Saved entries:
-----

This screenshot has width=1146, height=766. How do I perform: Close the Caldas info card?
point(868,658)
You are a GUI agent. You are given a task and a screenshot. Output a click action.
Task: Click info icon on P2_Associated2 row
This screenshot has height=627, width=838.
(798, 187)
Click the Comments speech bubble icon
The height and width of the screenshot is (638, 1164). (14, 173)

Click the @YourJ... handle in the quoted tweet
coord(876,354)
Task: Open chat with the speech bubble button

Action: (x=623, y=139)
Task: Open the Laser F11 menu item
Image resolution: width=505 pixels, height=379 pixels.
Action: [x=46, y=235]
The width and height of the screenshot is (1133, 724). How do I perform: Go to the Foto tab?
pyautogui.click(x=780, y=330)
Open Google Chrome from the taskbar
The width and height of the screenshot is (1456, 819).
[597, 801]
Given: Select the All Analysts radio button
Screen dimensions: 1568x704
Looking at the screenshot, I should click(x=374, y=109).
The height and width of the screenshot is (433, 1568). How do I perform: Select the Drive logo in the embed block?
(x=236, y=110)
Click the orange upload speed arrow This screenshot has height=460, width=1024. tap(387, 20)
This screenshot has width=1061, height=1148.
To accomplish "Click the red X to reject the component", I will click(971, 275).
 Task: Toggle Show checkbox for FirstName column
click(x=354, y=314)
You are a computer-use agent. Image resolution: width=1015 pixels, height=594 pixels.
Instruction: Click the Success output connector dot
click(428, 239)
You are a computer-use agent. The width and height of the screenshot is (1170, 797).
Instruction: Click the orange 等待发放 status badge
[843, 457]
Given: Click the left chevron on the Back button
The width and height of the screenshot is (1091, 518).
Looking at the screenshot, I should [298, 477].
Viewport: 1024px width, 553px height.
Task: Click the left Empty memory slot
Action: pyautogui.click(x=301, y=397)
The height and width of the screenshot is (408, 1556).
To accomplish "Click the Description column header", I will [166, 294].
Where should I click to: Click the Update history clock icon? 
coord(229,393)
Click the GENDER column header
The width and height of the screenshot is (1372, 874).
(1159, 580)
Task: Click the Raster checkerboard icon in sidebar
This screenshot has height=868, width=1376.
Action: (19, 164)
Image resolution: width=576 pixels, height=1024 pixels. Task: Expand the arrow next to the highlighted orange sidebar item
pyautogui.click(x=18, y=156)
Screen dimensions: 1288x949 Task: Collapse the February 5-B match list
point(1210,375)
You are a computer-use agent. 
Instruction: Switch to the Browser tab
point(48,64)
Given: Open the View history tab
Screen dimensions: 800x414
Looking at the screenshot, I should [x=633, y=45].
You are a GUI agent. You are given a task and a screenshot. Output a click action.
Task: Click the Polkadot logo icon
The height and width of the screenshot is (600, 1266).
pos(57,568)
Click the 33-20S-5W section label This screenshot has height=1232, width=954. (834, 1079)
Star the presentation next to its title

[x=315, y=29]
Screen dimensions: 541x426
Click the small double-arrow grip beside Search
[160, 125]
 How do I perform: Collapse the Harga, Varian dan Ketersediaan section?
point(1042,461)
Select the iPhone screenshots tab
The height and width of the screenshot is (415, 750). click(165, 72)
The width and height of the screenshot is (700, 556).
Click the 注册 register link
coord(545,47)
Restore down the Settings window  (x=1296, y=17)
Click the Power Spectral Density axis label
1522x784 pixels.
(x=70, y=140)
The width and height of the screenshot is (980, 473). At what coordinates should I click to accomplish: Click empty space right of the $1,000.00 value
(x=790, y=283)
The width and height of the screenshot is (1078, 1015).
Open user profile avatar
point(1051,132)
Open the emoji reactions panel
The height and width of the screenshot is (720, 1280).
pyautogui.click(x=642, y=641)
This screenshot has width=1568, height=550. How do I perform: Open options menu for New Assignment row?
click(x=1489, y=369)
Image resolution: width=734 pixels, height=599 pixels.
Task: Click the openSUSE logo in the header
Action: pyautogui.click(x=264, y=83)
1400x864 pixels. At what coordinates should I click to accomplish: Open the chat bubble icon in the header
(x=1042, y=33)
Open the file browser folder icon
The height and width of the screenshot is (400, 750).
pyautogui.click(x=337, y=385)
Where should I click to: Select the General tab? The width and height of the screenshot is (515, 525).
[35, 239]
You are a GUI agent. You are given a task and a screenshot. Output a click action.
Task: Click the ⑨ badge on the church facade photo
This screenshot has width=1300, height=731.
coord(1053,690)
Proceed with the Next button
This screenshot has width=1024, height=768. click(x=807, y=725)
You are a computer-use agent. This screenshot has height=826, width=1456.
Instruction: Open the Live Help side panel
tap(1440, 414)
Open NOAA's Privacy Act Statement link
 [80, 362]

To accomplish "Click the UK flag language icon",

-----

WHAT THE TASK ASKS:
Check the records above and copy each line that has the string "agent".

RESPONSE AREA:
You are a GUI agent. You are given a task and a screenshot. Output a click action.
You are a computer-use agent. Image resolution: width=1015 pixels, height=594 pixels.
You are a computer-use agent. The width and height of the screenshot is (1170, 797).
You are a computer-use agent. 
You are a GUI agent. You are given a task and a screenshot. Output a click action.
You are a GUI agent. You are given a task and a screenshot. Output a click action.
You are a computer-use agent. This screenshot has height=826, width=1456.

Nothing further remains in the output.